Chap. 81. Après qu’Argos eut rompu avec Athènes, Mantinée voulut d’abord résister ; mais, trop faible sans l’assistance d’Argos, elle accepta aussi l’alliance des Lacédémoniens, et renonça à la domination sur les villes qui lui étaient soumises. Lacédémone et Argos mirent sur pied chacune mille hommes ; quant à Sicyone, les Lacédémoniens, à leur arrivée, y firent seuls pencher la balance du côté des nobles, abolirent aussi dans Argos la démocratie et y substituèrent l’oligarchie, toujours chère à Lacédémone. Ces événemens eurent lieu à l’approche du printemps.

La quatorzième année de la guerre finissait avec l’hiver.

Chap. 82. L’été suivant, les Dictidiens, peuple du mont Athos, quittèrent l’alliance d’Athènes pour s’unir aux Chalcidiens. Les Lacédémoniens parvinrent à se concilier l’Achaïe, qui auparavant ne leur était pas favorable. Le peuple d’Argos se coalisa insensiblement, prit de l’audace, et attaqua les oligarques. Il attendit le moment où les Lacédémoniens célébraient les gymnopédies. On se battit dans la ville ; le peuple l’emporta, tua les uns, chassa les autres. Les Lacédémoniens furent long-temps à se rendre à l’invitation de leurs amis qui les appelaient : ils interrompirent enfin les gymnopédies et accoururent ; mais ils apprirent à Tégée que le peuple était victorieux, et, malgré les prières de ceux qui s’étaient échappés, ils ne voulurent pas aller au-delà ; ils retournèrent chez eux, et reprirent la célébration de la fête. Il leur vint ensuite des députations tant des Argiens de la ville que de ceux qui en étaient sortis. En présence des alliés, il y eut de part et d’autre de longues discussions, dont le résultat fut de déclarer coupables les Argiens de la ville. On résolut de marcher à Argos ; mais il y eut de nouveaux délais et du temps perdu. Le peuple en profita ; craignant les Lacédémoniens, il invoqua de nouveau l’alliance d’Athènes, dans l’espérance d’en tirer de grands secours. Il éleva aussi de longues murailles jusqu’à la mer, pour se ménager, s’il venait à être renfermé du côté de terre, la facilité de recevoir par mer les rafraîchissemens qu’on lui apporterait d’Athènes. Certaines villes du Péloponnèse fermaient les yeux sur la construction de ces murailles. Les Argiens y travaillèrent tous sans exception, eux leurs femmes, leurs esclaves, secondés de maçons et de tailleurs de pierres venus d’Athènes. L’été finissait.

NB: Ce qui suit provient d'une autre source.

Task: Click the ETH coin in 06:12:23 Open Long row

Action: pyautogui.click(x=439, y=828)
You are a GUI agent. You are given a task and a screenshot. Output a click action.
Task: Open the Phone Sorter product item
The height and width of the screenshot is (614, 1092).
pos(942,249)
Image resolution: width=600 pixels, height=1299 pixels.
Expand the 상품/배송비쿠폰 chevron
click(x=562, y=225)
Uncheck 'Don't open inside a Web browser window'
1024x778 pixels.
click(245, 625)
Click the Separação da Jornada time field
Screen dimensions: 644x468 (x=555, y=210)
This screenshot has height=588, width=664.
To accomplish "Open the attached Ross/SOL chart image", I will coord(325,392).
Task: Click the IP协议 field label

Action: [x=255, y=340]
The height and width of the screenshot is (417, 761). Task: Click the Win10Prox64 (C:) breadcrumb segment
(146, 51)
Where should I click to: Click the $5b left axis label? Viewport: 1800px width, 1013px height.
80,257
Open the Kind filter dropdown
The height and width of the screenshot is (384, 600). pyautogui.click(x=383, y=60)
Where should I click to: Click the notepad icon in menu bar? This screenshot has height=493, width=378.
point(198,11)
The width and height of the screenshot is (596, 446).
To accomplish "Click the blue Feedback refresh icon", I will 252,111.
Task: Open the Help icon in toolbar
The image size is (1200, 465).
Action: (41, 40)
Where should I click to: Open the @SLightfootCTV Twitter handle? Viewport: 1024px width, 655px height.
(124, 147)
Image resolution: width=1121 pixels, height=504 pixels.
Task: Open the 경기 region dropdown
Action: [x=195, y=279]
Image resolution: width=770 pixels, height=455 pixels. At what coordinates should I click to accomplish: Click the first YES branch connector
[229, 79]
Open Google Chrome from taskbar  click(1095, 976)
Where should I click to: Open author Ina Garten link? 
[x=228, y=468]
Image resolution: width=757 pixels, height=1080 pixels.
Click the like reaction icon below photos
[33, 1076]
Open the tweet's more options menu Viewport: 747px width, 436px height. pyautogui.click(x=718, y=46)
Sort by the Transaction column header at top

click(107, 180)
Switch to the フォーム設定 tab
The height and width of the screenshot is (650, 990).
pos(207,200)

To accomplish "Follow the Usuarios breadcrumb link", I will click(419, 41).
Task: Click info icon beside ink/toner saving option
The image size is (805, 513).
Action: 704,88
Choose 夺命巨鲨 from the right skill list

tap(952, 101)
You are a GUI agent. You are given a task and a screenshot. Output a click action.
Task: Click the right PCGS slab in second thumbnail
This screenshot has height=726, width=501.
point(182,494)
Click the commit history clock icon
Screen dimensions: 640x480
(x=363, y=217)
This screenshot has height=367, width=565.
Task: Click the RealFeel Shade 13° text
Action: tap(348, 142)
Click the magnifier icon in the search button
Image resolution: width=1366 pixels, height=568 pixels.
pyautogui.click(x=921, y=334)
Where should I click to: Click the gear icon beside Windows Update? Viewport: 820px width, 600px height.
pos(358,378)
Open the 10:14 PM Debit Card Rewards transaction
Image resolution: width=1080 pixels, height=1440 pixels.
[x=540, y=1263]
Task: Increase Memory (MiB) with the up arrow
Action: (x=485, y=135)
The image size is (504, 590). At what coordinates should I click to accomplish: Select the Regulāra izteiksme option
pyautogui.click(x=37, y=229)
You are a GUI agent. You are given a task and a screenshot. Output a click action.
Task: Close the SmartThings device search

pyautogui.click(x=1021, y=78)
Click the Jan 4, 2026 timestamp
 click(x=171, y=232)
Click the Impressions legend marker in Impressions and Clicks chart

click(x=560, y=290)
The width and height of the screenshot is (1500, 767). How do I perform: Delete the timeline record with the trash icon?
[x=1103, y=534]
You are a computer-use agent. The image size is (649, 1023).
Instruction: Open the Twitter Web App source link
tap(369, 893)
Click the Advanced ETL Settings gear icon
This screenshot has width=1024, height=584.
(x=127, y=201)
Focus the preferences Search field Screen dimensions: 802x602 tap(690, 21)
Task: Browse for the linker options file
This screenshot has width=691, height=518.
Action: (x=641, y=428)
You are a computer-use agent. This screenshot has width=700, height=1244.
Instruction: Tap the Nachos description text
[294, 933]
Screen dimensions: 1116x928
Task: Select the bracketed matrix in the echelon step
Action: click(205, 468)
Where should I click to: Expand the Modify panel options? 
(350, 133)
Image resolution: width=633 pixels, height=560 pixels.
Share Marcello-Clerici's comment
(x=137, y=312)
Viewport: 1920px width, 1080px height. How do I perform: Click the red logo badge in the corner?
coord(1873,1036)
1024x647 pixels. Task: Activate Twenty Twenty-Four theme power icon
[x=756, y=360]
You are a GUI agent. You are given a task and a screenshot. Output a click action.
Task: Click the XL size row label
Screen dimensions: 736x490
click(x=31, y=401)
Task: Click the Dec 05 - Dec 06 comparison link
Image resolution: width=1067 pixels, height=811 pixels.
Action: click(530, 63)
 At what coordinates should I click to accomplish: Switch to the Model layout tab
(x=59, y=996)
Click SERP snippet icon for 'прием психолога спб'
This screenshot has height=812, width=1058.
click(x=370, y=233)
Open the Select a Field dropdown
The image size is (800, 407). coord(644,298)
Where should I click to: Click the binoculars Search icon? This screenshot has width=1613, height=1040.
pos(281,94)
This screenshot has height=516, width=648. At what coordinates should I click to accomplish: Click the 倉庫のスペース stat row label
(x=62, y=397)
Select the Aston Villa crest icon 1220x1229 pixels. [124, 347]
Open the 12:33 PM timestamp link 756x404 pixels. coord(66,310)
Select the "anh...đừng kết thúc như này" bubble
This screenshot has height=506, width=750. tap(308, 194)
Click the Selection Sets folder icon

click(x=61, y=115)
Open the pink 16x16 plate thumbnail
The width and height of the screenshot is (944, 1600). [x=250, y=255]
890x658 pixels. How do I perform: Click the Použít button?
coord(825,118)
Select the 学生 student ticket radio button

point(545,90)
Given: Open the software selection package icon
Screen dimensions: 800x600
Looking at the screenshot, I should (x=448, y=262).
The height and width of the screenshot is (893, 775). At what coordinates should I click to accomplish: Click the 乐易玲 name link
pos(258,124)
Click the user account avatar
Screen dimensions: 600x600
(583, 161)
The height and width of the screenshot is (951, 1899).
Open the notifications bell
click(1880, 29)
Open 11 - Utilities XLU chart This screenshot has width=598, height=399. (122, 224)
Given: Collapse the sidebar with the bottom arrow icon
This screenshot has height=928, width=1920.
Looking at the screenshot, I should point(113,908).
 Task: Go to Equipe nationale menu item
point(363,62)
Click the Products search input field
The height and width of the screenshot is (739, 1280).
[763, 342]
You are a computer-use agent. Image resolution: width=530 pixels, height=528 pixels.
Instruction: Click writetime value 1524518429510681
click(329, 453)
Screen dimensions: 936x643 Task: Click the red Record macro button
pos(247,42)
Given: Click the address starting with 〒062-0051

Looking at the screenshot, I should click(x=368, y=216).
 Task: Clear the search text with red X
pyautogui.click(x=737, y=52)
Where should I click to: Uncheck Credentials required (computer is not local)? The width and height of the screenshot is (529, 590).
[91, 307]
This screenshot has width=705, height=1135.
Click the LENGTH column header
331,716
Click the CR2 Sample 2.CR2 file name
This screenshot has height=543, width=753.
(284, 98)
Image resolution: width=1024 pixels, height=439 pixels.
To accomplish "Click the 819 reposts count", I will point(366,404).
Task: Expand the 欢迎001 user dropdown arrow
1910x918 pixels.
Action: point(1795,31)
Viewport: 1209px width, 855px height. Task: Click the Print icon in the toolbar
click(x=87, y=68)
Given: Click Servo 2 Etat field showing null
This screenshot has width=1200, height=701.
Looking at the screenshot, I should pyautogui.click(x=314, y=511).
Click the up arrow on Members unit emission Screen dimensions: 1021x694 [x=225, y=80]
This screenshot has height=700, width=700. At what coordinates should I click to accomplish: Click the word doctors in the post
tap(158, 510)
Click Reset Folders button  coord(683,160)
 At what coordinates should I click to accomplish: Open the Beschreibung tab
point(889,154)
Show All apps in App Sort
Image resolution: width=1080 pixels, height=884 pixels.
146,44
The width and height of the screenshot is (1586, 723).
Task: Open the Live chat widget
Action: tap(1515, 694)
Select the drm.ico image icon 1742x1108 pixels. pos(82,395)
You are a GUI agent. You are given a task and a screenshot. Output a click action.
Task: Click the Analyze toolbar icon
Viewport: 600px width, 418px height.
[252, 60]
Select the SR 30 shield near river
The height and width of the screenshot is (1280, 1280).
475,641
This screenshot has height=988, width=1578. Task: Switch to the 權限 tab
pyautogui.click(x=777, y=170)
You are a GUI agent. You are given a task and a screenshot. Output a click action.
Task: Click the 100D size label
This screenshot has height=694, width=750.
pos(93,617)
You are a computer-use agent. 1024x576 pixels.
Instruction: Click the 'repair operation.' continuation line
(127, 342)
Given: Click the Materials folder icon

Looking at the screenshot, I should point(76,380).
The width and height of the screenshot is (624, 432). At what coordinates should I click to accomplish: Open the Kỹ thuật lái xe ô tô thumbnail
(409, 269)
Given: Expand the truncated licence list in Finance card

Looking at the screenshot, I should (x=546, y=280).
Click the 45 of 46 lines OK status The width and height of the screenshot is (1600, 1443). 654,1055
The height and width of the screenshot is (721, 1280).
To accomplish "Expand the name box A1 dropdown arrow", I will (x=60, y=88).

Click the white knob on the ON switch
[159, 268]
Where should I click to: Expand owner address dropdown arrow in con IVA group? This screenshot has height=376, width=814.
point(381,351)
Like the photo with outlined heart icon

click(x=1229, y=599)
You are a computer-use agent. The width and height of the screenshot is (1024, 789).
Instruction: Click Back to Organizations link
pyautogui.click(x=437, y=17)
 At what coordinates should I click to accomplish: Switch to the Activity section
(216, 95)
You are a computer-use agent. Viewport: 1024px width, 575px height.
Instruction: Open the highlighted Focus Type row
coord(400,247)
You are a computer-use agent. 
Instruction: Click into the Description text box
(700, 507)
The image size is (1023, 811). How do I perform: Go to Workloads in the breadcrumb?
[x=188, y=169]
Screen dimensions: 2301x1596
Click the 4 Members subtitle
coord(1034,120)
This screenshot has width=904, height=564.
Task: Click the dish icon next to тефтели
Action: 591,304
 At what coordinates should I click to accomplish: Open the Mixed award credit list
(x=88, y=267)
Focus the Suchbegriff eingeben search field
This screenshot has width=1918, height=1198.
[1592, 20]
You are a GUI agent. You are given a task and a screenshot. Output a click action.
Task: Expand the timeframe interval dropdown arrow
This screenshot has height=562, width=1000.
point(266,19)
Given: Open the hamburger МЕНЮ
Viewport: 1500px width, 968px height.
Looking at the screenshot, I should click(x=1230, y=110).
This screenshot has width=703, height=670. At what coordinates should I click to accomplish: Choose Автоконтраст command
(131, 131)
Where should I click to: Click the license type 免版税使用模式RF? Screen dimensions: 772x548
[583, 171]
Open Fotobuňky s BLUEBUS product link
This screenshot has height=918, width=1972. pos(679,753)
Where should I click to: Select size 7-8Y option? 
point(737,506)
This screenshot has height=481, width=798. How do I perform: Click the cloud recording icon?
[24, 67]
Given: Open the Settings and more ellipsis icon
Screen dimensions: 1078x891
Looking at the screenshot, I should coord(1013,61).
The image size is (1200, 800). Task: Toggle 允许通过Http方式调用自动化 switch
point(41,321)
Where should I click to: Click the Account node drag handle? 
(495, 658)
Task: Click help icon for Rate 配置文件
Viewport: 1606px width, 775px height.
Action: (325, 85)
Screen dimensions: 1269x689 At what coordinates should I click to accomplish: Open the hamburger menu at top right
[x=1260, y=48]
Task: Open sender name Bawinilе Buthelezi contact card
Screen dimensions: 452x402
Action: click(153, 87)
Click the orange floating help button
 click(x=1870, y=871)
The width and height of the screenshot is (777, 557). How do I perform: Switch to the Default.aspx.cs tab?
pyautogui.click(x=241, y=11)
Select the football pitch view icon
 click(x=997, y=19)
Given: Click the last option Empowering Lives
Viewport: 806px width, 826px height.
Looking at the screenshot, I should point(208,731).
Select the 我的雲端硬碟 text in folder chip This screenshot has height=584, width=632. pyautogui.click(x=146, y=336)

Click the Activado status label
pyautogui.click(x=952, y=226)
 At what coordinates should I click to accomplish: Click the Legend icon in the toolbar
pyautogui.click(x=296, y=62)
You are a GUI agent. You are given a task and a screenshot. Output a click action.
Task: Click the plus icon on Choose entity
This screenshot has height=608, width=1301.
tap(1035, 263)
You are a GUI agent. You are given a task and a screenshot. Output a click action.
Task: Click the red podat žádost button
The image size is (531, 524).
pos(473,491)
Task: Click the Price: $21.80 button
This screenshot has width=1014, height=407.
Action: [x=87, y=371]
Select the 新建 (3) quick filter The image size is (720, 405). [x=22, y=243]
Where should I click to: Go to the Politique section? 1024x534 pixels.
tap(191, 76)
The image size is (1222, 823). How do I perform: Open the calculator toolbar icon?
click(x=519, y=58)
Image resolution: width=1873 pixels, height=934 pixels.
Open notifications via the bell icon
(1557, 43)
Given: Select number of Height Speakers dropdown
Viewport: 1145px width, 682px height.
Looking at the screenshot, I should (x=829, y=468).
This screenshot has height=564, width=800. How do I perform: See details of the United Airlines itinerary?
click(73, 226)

Chap. 83. L’hiver suivant, les Lacédémoniens, qu’inquiétaient ces travaux, marchèrent contre Argos avec leurs alliés, excepté les Corinthiens. Ils comptaient sur un parti qui d’Argos même les secondait. Agis, fils d’Archidamus, roi de Lacédémone, commandait l’armée. Les intelligences qu’ils entretenaient dans la ville, et qui semblaient devoir les servir, leur furent inutiles ; mais ils enlevèrent et détruisirent les murailles, s’emparèrent d’Hysies, place de l’Argolide, égorgèrent tout ce qu’ils prirent d’hommes libres, puis se retirèrent et se rendirent chacun dans leurs villes respectives.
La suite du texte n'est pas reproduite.